Этот гражданский конфликт начался в конце холодной войны, после того как СССР перестал поддерживать Сомали и встал на сторону правительства генерала Менгисту в Эфиопии. Это лишило сомалийских повстанцев убежища за границей, и медленно закипавшая конфронтация обострилась. Как только война охватила Могадишо, Сомали стала известна как зона конфликта, а позднее – как неудавшееся государство, однако резня в Харгейсе, произошедшая в начале, не получила широкого освещения в прессе ни тогда, ни потом. Термина «этническая чистка» тогда еще не существовало, и эти страшные события стали забытым геноцидом.

После падения режима Барре в 1991 году Морган стал военачальником на юге Сомали, и его милиция была виновна в голоде, который привел к гибели тысяч людей, а также дальнейших убийствах, изнасилованиях и грабежах. Генерал все еще занимает там высокое положение: в 2019 году он участвовал в выборах в прибрежном районе Пунтленд. Негодование по поводу его зверств во время войны считается одним из многих аспектов конфликта между кланами, который остается – вместе с деятельностью террористической группировки «Харакат аш-Шабаб» – главным препятствием на пути к долгосрочному миру в Могадишо.

**Задания**
1. Соответствуют ли отрывку следующие утверждения? Ответьте «да» или «нет» на каждое и приведите точную цитату из текста, которая это подтверждает.
(а) Резня в Харгейсе получила широкое освещение в прессе.
(б) В 2019 году Морган участвовал в выборах в Пунтленде.
(в) СССР встал на сторону эфиопского правительства генерала Менгисту.
2. Почему, согласно отрывку, сомалийские повстанцы лишились убежища за границей?

**Исходные данные**
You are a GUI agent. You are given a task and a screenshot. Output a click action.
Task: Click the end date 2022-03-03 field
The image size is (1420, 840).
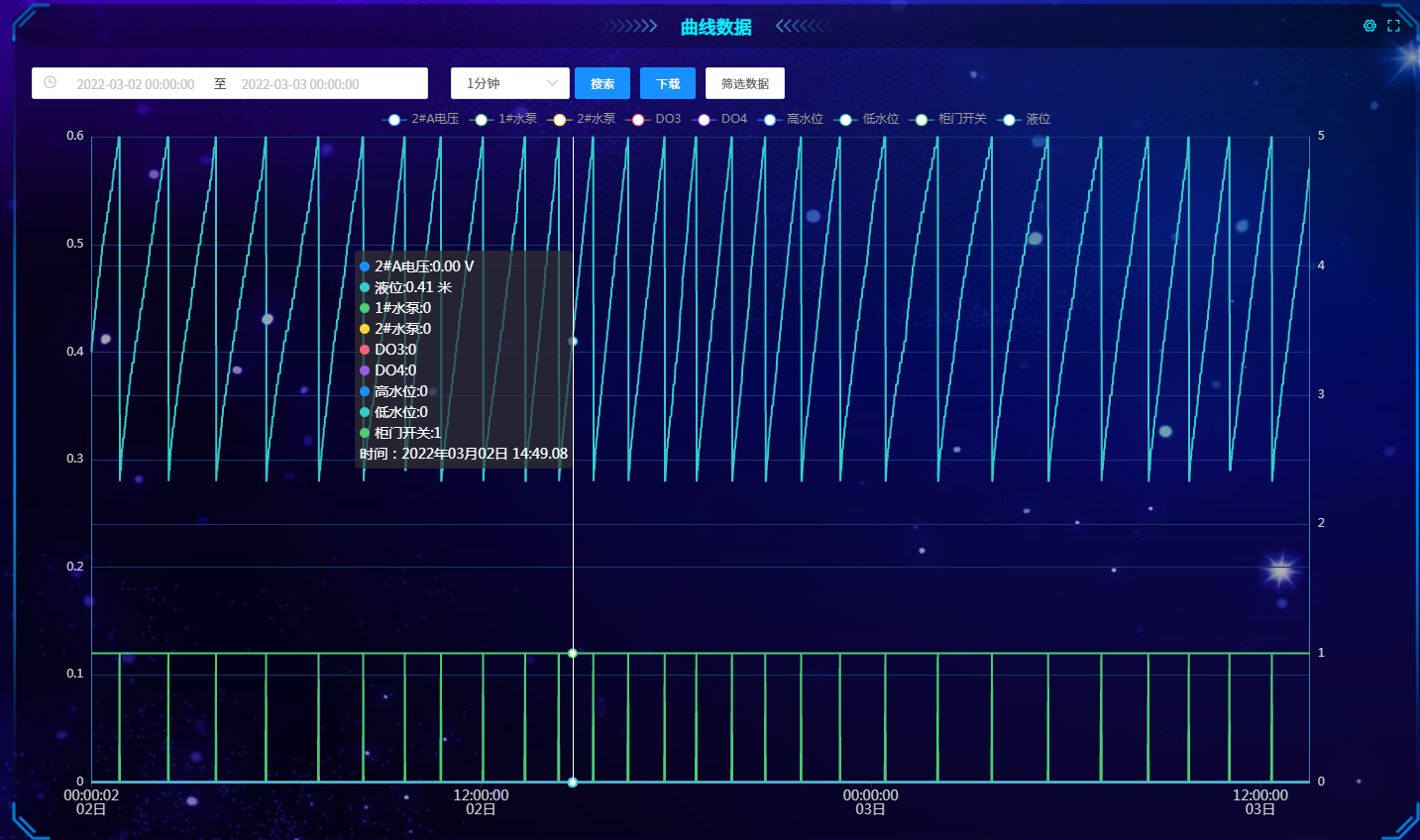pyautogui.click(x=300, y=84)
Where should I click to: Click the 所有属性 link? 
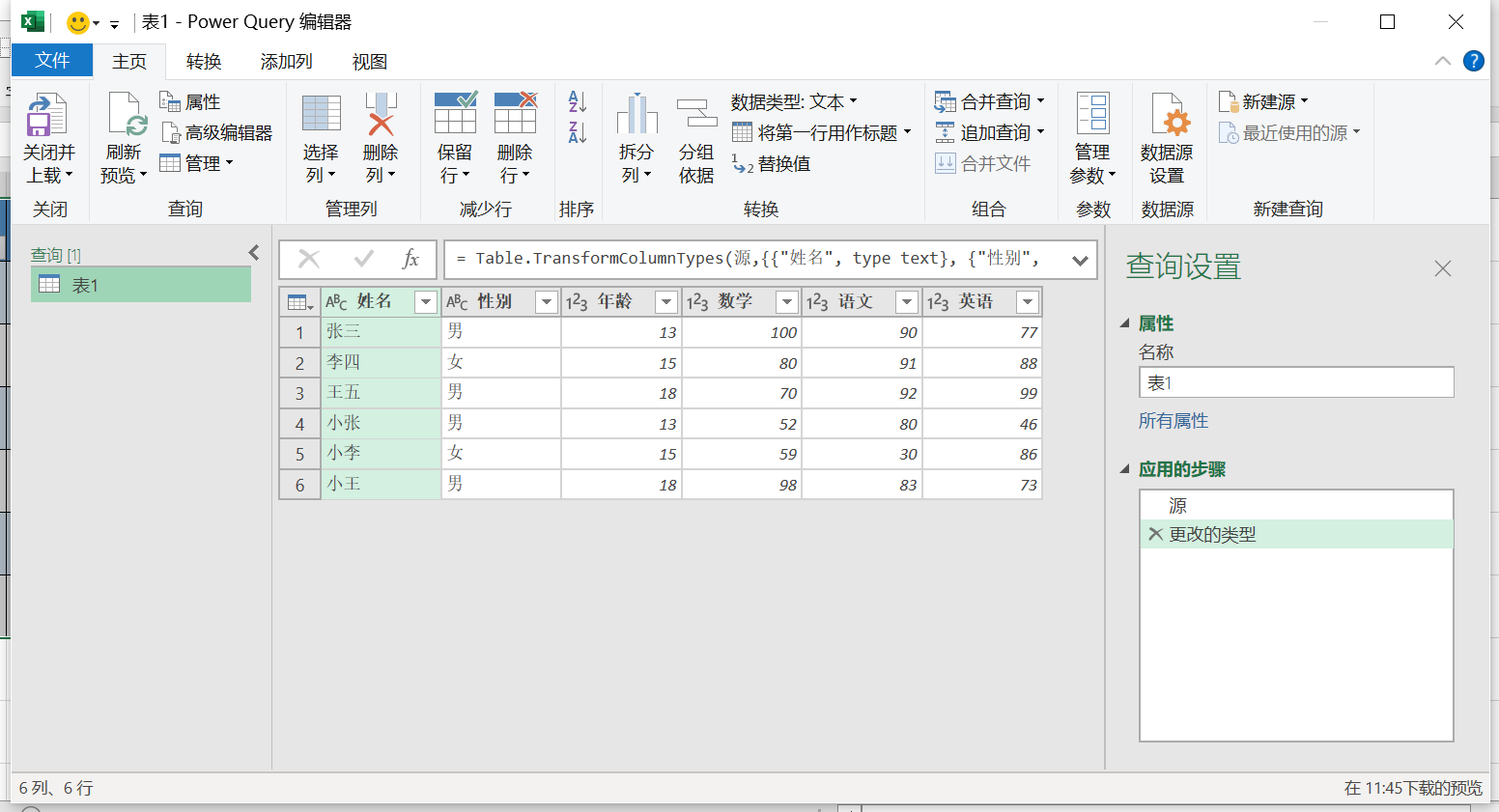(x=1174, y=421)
==
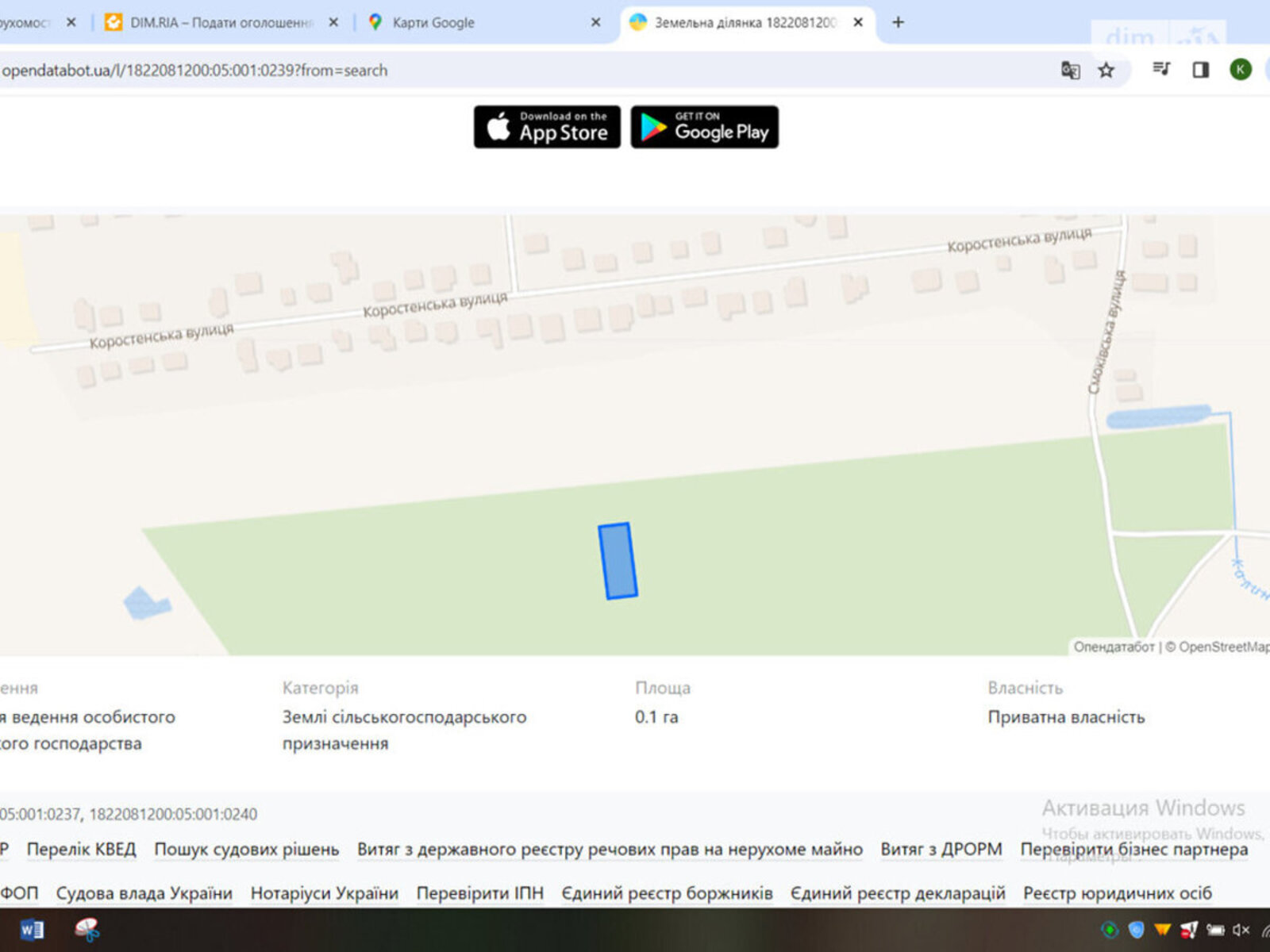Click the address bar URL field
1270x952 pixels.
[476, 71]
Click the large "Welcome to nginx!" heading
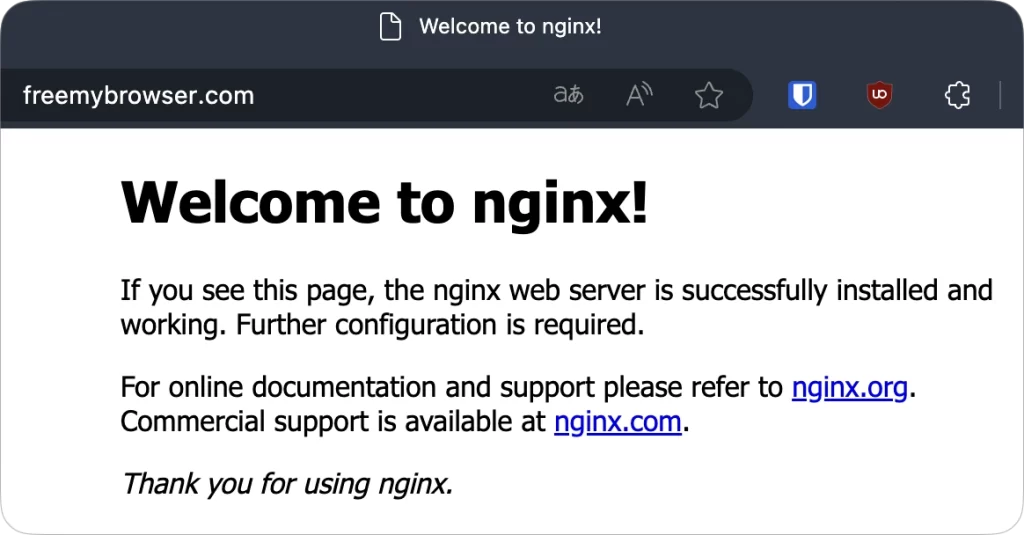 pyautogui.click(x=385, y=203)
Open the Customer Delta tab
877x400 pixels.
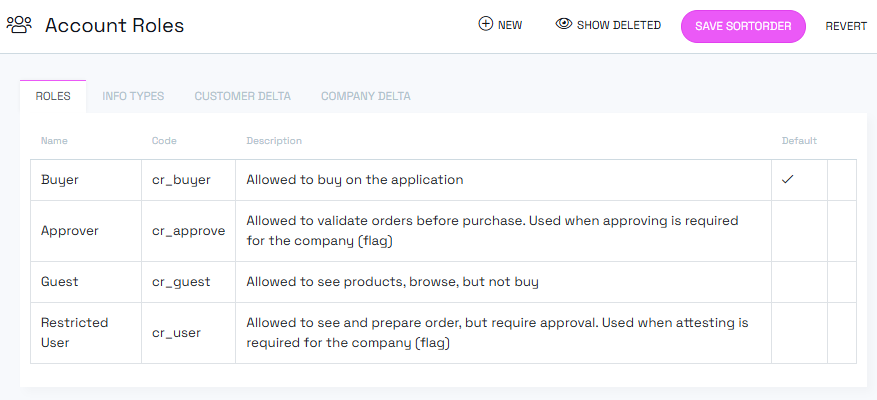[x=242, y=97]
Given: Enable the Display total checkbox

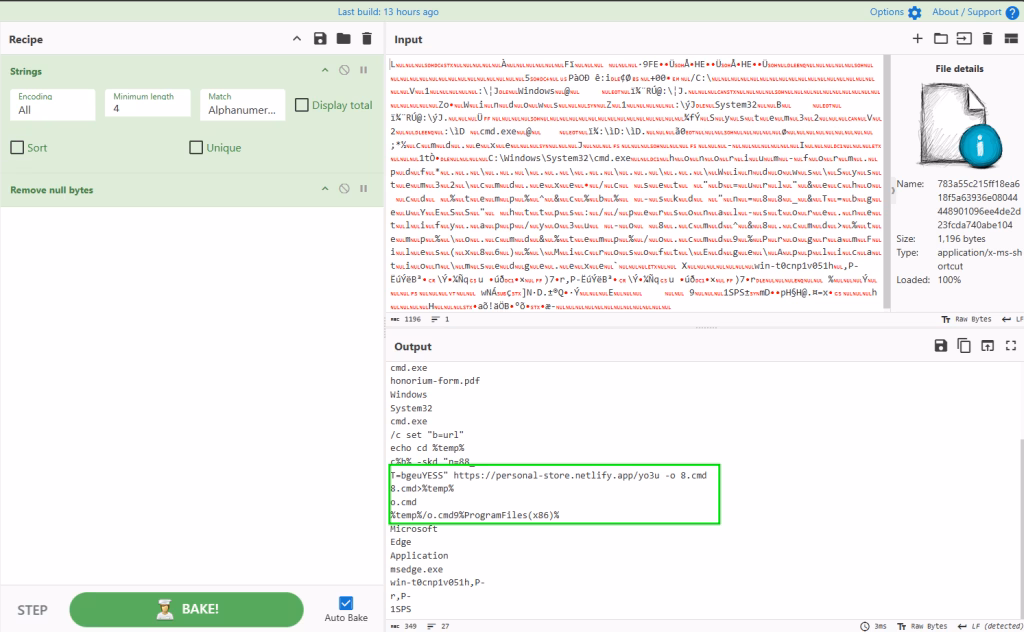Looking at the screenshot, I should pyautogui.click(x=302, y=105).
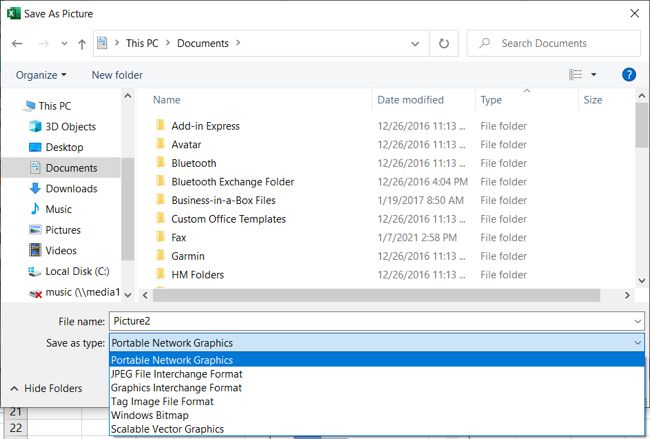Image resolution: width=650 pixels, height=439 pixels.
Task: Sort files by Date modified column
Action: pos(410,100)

**Ответы**
1.
(а) Нет: «резня в Харгейсе, произошедшая в начале, не получила широкого освещения в прессе ни тогда, ни потом».
(б) Да: «в 2019 году он участвовал в выборах в прибрежном районе Пунтленд».
(в) Да: «встал на сторону правительства генерала Менгисту в Эфиопии».

2. СССР перестал поддерживать Сомали и встал на сторону правительства генерала Менгисту в Эфиопии. Это лишило повстанцев убежища за границей, и конфронтация обострилась.